木戸番の小屋は、まさに江戸時代のコンビニエンスストアのような存在だったのです。

「橋番」も同じく焼き芋屋に

木戸番と同じく、橋のたもとで監視を行う「橋番(はしばん)」も、焼き芋販売を許されていました。

記事の冒頭で紹介した浮世絵(広重の『びくにはし雪中』)を見てみてください。
雪景色の橋のたもとにある小屋に、「○やき(まるやき)」と書かれた看板が出ています。

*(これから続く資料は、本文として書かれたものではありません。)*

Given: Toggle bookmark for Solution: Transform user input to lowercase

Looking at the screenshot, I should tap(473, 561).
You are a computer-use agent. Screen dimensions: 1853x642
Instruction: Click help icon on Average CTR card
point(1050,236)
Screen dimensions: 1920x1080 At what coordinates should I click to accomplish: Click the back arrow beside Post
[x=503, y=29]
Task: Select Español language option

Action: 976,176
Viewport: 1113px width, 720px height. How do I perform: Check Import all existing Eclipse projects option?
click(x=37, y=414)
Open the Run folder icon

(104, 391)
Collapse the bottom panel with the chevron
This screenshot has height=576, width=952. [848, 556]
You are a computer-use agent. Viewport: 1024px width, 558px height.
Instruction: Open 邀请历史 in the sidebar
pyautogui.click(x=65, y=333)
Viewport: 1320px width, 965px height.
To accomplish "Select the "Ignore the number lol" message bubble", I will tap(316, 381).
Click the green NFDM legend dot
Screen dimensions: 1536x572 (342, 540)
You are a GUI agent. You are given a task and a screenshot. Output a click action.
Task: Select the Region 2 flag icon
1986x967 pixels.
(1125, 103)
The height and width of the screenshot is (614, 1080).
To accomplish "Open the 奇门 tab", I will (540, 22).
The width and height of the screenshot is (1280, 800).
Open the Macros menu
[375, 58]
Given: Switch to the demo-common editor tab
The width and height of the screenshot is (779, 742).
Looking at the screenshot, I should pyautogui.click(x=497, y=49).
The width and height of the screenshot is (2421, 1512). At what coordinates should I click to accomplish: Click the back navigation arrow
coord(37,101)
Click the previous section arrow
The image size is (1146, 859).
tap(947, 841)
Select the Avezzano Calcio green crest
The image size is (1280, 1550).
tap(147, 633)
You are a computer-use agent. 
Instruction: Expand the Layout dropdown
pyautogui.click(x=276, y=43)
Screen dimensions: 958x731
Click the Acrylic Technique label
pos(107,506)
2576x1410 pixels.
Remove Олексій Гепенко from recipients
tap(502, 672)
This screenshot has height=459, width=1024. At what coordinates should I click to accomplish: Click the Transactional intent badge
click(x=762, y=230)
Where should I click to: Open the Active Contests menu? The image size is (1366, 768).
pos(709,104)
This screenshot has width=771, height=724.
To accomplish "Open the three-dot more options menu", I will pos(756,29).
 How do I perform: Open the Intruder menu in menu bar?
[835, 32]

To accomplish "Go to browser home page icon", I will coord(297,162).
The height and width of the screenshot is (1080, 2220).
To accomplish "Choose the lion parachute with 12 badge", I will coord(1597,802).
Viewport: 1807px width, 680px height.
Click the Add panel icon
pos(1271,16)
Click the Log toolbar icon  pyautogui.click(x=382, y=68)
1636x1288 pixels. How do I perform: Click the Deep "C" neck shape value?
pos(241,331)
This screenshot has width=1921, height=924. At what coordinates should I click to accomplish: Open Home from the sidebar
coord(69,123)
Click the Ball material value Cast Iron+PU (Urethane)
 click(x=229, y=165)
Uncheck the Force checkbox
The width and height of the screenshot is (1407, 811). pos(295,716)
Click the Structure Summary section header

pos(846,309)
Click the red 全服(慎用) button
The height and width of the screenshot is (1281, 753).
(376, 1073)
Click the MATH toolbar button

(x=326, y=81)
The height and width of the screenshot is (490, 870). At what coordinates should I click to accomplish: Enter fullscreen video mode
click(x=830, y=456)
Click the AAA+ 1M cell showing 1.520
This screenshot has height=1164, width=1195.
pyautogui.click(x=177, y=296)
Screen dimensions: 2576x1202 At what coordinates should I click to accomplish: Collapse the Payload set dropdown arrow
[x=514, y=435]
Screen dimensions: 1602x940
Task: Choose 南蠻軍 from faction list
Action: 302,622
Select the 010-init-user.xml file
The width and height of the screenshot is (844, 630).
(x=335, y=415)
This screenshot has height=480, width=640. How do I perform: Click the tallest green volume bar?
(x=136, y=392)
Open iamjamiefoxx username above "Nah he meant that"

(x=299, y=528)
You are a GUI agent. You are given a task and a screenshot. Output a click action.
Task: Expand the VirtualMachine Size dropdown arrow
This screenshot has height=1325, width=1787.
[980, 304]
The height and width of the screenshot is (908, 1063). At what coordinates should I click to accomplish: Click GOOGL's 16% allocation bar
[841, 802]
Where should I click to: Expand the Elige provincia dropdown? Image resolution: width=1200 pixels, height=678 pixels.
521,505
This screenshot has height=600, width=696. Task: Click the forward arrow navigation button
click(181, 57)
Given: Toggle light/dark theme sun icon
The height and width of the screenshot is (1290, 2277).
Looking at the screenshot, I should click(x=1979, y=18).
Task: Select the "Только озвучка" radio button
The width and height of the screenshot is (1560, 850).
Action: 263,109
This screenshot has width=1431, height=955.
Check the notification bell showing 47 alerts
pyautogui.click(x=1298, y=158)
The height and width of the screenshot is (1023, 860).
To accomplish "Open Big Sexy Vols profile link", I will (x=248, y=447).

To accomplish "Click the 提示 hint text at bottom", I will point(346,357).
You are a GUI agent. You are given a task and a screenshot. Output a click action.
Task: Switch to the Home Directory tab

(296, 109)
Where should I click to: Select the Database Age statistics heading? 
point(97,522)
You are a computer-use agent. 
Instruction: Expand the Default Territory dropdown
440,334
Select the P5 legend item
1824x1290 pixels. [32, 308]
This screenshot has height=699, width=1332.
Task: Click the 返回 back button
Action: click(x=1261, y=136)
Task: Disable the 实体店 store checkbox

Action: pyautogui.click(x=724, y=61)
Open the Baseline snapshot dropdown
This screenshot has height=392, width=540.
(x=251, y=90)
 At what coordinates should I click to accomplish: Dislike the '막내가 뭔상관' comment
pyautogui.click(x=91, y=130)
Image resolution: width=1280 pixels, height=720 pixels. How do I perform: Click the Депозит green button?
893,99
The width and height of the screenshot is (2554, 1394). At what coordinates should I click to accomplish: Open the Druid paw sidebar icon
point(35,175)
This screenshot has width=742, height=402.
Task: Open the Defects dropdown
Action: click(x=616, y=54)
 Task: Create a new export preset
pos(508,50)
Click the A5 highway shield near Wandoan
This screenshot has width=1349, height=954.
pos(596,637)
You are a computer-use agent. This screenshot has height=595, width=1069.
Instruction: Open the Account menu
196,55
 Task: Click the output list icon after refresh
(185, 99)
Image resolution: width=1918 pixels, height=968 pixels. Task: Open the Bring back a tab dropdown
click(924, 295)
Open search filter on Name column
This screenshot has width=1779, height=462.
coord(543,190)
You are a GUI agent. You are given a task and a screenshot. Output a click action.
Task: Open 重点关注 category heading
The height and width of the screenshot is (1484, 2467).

これは「さつま芋の丸焼き」、つまり焼き芋屋さんであることを示しています。
寒い冬、通行人にとってこの看板はオアシスのように見えたことでしょう。

💡 やさしい江戸案内の雑学メモ

砂糖いらずの「庶民のケーキ」

江戸時代、砂糖はまだまだ高価な輸入品・高級品でした。
そんな中、焼くだけでデンプンが糖に変わり、驚くほど甘くなるサツマイモは、庶民にとって最高のご馳走(スイーツ)でした。

「栗(九里)より美味い十三里」という言葉が流行るほど、焼き芋は江戸っ子たちに愛されていたのです。

まとめ|特権は「信頼」と「救済」の証

木戸番が焼き芋を売れたのは、単なる偶然ではありません。

「火事を防ぐプロとしての信頼」と、「薄給でも町の安全を守ってくれる彼らへの救済措置」。
この2つが重なって生まれた、江戸ならではの合理的なシステムだったのです。